Créée par la chorégraphe Jasmine Morand, Mirkids invite à la contemplation d’une dynamique à la séduction contagieuse. Etendu sur le pourtour d’un vaste cylindre, le jeune public auquel est destiné cette création voulue néanmoins transgénérationnelle, scrute les trajectoires silencieuses et les constellations en reconfiguration continue des huit interprètes de la pièce. Leurs évolutions se reflètent sur d’immenses miroirs placés aux cintres.
Ligne de Mire
Dans sa volonté de travailler des états de conscience, le registre formel de la pièce semble feuilleter les règnes successifs du végétal, de l’animal et du minéral. Un geste si commun et banal, dormir en position fœtale, se retrouve projeté au rang de l’insolite et du singulier dans ce contexte de vision décalé et renversé.
Mirkids est la recomposition destinée au jeune public de Mire (2018). Du point de vue de l’histoire de la photographie, on songe ainsi à deux pionniers dans l’étude décomposée du mouvement : Eadweard Muybridge et Étienne-Jules Marey passionné par la locomotion humaine et animale ainsi qu’adepte de la chronophotographie permettant d'observer des mouvements rapides en les décomposant.
Fresque mobile
Au cœur de ce déplacement global et réagencement multiplié de chaque nouvelle configuration. Celles-ci lient sur un canevas géométrique privilégiant ici le cercle, là le triangle, plus loin l’étoile, les anatomies entre elles comme on le ferait au cœur d’un kaléidoscope mouvementiste.
Chorégraphier en devient un dessin d’ensemble formé de multiples variations. L’opus permet ici un chemin de regards sur une fresque surplombante. Les corps se tuilent, s’agrègent et se séparent géométriquement au gré d’une sorte de morphing continue de configurations et postures.
La forme circulaire est reprise à plusieurs niveaux de Mirkids évoquant la ritournelle pour l’enfant. Au fil de Mirkids, «la moitié de la pièce se déploie en position début, mobilisant fortement les bras. C’est la vision zénithale du corps avec une mobilisation expressive des bras, la rythmique des pas, le frottement des mains contre les parois et l’utilisation de marches.

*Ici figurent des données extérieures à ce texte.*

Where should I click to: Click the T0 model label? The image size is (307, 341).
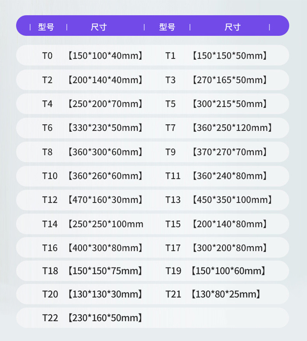coord(47,56)
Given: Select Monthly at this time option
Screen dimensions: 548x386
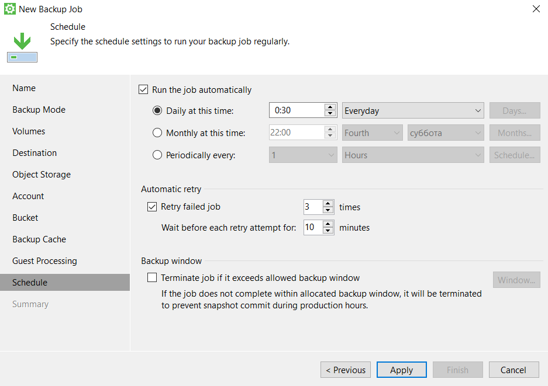Looking at the screenshot, I should 157,133.
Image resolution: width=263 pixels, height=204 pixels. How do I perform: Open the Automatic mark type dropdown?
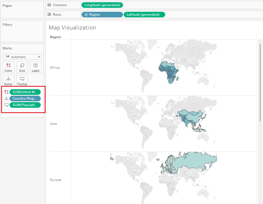22,57
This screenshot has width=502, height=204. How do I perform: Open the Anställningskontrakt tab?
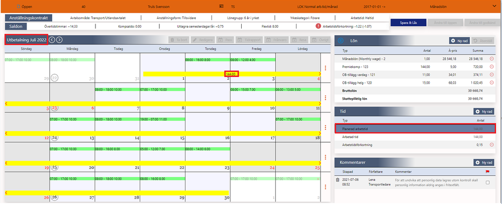[29, 18]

Autant d’éléments qui n’ont pas été explorés dans Mire.»
Debout
Autre singularité au détour de ces corps qui accèdent désormais à la station debout. Il s’agit par instants pour l’interprète de moduler équilibres et déséquilibres sans aller nulle part précisément.
Les marches qui scellent la pièce sont directionnelles et géométriques avec les bras qui se croisent. Avant de jouer du poids et du contre poids désormais interchangeables dans un dispositif privilégiant le contact-release.